- [Set exercise]: Lay out the data as a numbered list, from its first line through the line containing "click(x=406, y=65)", leaving out blank lines.

Item-finding records:

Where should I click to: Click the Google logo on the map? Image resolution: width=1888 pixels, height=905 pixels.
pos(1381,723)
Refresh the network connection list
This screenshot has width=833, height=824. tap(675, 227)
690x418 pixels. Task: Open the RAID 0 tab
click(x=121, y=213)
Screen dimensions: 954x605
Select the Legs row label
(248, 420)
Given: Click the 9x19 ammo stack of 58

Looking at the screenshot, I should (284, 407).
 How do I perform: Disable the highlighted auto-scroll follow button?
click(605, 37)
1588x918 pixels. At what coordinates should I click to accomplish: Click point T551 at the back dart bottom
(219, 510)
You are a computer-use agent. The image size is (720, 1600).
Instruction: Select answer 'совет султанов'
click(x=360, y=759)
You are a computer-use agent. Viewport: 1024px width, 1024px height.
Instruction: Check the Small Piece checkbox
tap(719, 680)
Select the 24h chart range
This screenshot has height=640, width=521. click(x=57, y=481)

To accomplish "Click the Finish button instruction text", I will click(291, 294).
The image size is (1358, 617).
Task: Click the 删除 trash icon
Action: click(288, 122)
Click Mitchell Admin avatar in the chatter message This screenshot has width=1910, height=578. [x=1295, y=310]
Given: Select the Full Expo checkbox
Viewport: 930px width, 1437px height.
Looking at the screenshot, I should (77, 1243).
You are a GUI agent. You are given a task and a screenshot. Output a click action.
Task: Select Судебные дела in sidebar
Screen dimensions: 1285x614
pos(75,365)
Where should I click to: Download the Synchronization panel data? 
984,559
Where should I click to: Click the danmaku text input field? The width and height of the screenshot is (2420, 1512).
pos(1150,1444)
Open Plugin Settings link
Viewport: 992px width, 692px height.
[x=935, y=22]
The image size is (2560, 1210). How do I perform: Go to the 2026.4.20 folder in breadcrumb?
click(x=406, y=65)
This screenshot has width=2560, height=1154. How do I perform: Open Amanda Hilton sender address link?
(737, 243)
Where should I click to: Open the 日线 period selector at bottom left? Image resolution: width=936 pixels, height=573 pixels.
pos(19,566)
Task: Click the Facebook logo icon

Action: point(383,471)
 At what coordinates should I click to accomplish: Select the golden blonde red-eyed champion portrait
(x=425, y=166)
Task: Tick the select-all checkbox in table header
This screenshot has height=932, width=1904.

- [Answer]:
1. Where should I click to: Click the Google logo on the map? Image resolution: width=1888 pixels, height=905 pixels.
2. pos(1381,723)
3. Refresh the network connection list
4. This screenshot has width=833, height=824. tap(675, 227)
5. 690x418 pixels. Task: Open the RAID 0 tab
6. click(x=121, y=213)
7. Screen dimensions: 954x605
8. Select the Legs row label
9. (248, 420)
10. Given: Click the 9x19 ammo stack of 58
11. Looking at the screenshot, I should (284, 407).
12.  How do I perform: Disable the highlighted auto-scroll follow button?
13. click(605, 37)
14. 1588x918 pixels. At what coordinates should I click to accomplish: Click point T551 at the back dart bottom
15. (219, 510)
16. You are a computer-use agent. The image size is (720, 1600).
17. Instruction: Select answer 'совет султанов'
18. click(x=360, y=759)
19. You are a computer-use agent. Viewport: 1024px width, 1024px height.
20. Instruction: Check the Small Piece checkbox
21. tap(719, 680)
22. Select the 24h chart range
23. This screenshot has height=640, width=521. click(x=57, y=481)
24. To accomplish "Click the Finish button instruction text", I will click(291, 294).
25. The image size is (1358, 617).
26. Task: Click the 删除 trash icon
27. Action: click(288, 122)
28. Click Mitchell Admin avatar in the chatter message This screenshot has width=1910, height=578. [x=1295, y=310]
29. Given: Select the Full Expo checkbox
30. Viewport: 930px width, 1437px height.
31. Looking at the screenshot, I should (77, 1243).
32. You are a GUI agent. You are given a task and a screenshot. Output a click action.
33. Task: Select Судебные дела in sidebar
34. Screen dimensions: 1285x614
35. pos(75,365)
36. Where should I click to: Download the Synchronization panel data? 
37. 984,559
38. Where should I click to: Click the danmaku text input field? The width and height of the screenshot is (2420, 1512).
39. pos(1150,1444)
40. Open Plugin Settings link
41. Viewport: 992px width, 692px height.
42. [x=935, y=22]
43. The image size is (2560, 1210). How do I perform: Go to the 2026.4.20 folder in breadcrumb?
44. click(x=406, y=65)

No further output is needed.